PASSAGE:
ES5 spec choices

2010-02-23

I'm working on a Ecmascript 5 parser in Javascript. Yes yes, there are plenty. Whatever. I just want to do this myself.

Having said that, I do keep bumping into small problems. They are probably mostly due to the way the language is described. Whilst it provides a complete and explicit CFG (Context Free Grammar), some rules are so hell bent there seems to be no other way than to rewrite them slightly, hoping the rewrite won't introduce bugs (underparsing or overparsing).

For example. The MultiLineComment production has the following definition:

Code: (CFG)
MultiLineComment ::
/* MultiLineCommentChars(opt) */

MultiLineCommentChars ::
MultiLineNotAsteriskChar MultiLineCommentChars(opt)
* PostAsteriskCommentChars(opt)

PostAsteriskCommentChars ::
MultiLineNotForwardSlashOrAsteriskChar MultiLineCommentChars(opt)
* PostAsteriskCommentChars(opt)

MultiLineNotAsteriskChar ::
SourceCharacter (but not asterisk)

THE TASKS:
a – In the post on ES5 spec choices, what does CFG stand for?
b – Copy the post on ES5 spec choices word for word, from "Having said that, I" to "MultiLineNotAsteriskChar MultiLineCommentChars(opt)".
c – Write what comes next in the post on ES5 spec choices, picking up after its last line.
The lines that come next play no part in anything asked here.

DATA BLOCK:
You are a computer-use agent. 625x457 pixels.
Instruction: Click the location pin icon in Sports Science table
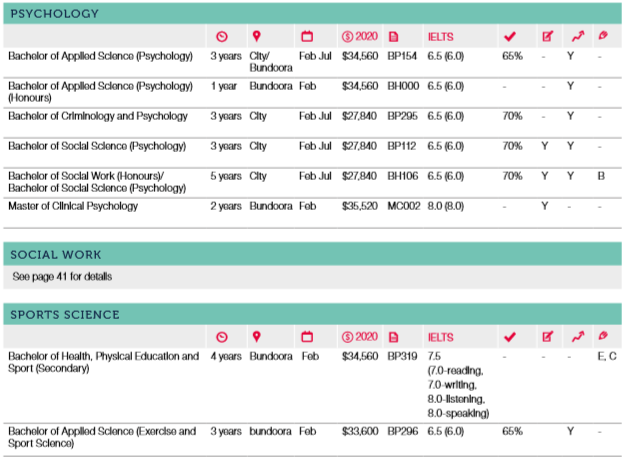[256, 336]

RESULTS FOR THE EXERCISE:
a – Context Free Grammar

b –
Having said that, I do keep bumping into small problems. They are probably mostly due to the way the language is described. Whilst it provides a complete and explicit CFG (Context Free Grammar), some rules are so hell bent there seems to be no other way than to rewrite them slightly, hoping the rewrite won't introduce bugs (underparsing or overparsing).

For example. The MultiLineComment production has the following definition:

Code: (CFG)
MultiLineComment ::
/* MultiLineCommentChars(opt) */

MultiLineCommentChars ::
MultiLineNotAsteriskChar MultiLineCommentChars(opt)

c –
MultiLineNotForwardSlashOrAsteriskChar ::
SourceCharacter (but not forward-slash or asterisk)

(I won't explain how this syntax works, check the wikipedia page for more details on how CFG's work)

These rules are long and get a bit complex. They are trying to allow you to parse any character within a multiline comment, without allowing the */ production, because that's part of MultiLineComment itself.

The problem here is that you could apply PostAsteriskCommentChars over and over and overparse. Of course there'd be no space left to parse the mandatory */ required by MultiLineComment and you have to backtrack in order to make it work. Nice in theory, bad in practice.

Besides problematic programmatically, I don't think it's obvious at first glance how the restriction is applied. So why not form the rule like this:

Code: (CFG)
MultiLineComment ::
/* MultiLineCommentChars(opt) */

MultiLineCommentChars ::
MultiLineCommentChar, MultiLineCommentChars(opt)

MultiLineCommentChar ::
SourceCharacter (but not asterisk)
SourceCharacter (lookahead no forward-slash)

The lookahead is already used more than once, so it's not like they have to introduce a new feature. And I think it's easier to understand what's going on, but maybe that's just in my current mindset...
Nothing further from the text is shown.